En estos momentos, creo que entiendes como yo, que cada que cuando tocaba a otro ser humano era como si un demonio apareciera y me rociara polvito en los ojos. Pensé por un momento que eran los efectos del gallito que me eché aquella noche de trabajo, que estaba en un viaje del cual ya no podría despertar, pero mientras más avanzaba el día, mientras más contaba las horas y mientras más intentaba salir de mi asiento, me daba cuenta que había caido en alguna trampa y que me había convertido en un prisionero. Cualquier intención de abandonar mi asiento para bajarme del camión me daba mucha pereza. Así pasaron varias horas y me resigné a esperar el momento en que se vaciara el camión. Empecé a mover las piernas como ya sabes… cuando algo me desespera y no las puedo dejar quietas. Curiosamente, intenté dormirme un rato y no pude.
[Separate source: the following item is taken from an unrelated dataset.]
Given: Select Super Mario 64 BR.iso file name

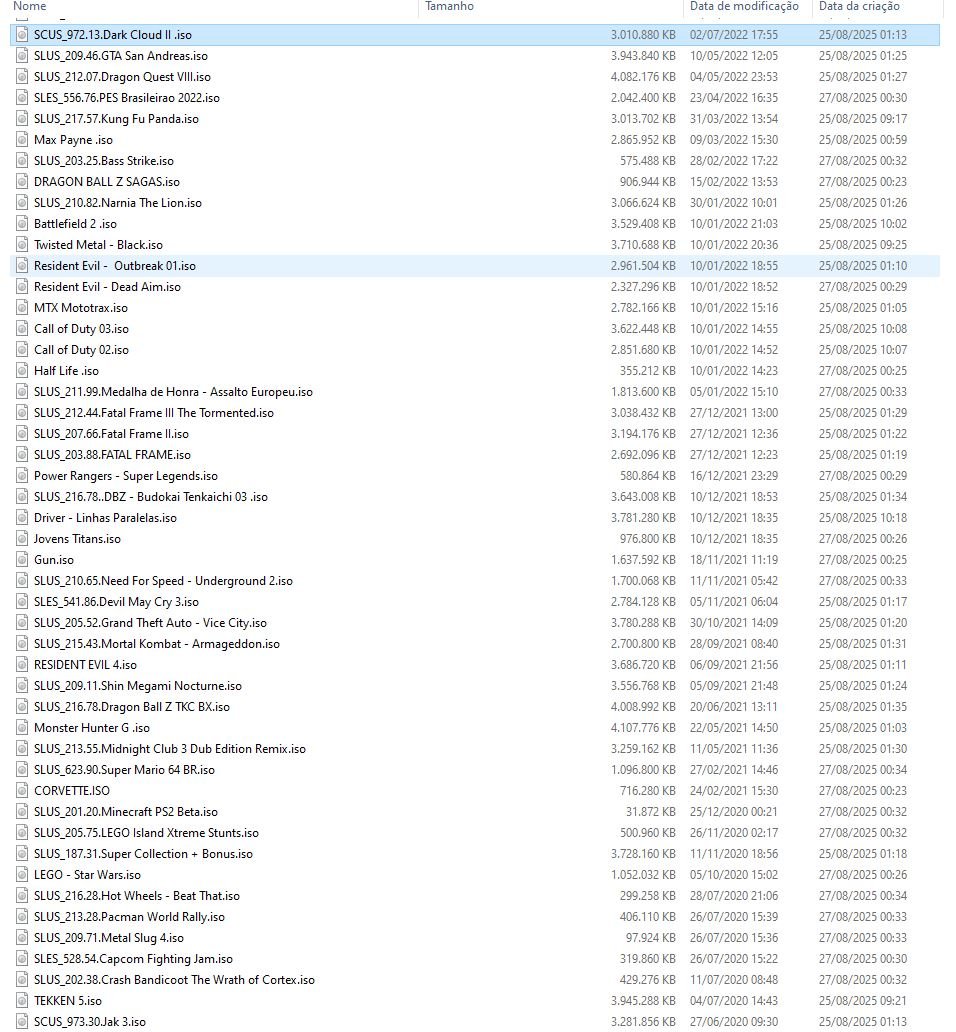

Fue hasta las once de la mañana que el camión empezó a despejarse, al menos ya no había gente parada, y luego, una señora gorda que estaba sentada a mi lado, se levantó para bajarse. Me levanté de mi asiento y cuidadosamente de no tocarla, caminé hasta la puerta del otro lado que estaba vacía. Sólo debía esperar la siguiente parada y ya.
Y sucedió la cosa más extraña: Al llegar a la siguiente parada, no había gente esperando el camión más que un mocoso moreno, con los pelos parados por la gel, una playera negra de “Iron Maiden” y él, en cuanto me miró por los vidrios de la puerta, me sonrió malignamente. Me percaté de que todas las personas me habían ignorado, excepto él. Es curioso como uno se da cuenta de esos detalles demasiado tarde. Sentí un poco de alivio, creí que las cosas estaban regresando a una normalidad, esperé a que las puertas se abrieran y cuando sonó un chirrido de plástico de las puertas abriéndose, el chamaco entró corriendo y me tocó el hombro. Otra vez me ganó el sueño y como un desmayo en cámara lenta, me puse de rodillas, escuché la risa infantil del niño y lo último que miré, fueron sus tenis viejos y sus agujetas grises. Diez minutos después, cuando desperté, ya me encontraba en mi asiento y el niño había desaparecido.
Esta situación se repetiría indefinidamente cada que buscaba una oportunidad para escapar. El niño de alguna manera estaba involucrado en esto. La misma situación se repitió varias veces, me encontraba en la puerta para salir y el niño entraba corriendo a tocarme el hombro, o la espalda, o el tobillo. Y en el tiempo que llevo subido a este camión, tal vez meses o años, no he tenido oportunidad de preguntarle quién es y porque estoy encarcelado aquí.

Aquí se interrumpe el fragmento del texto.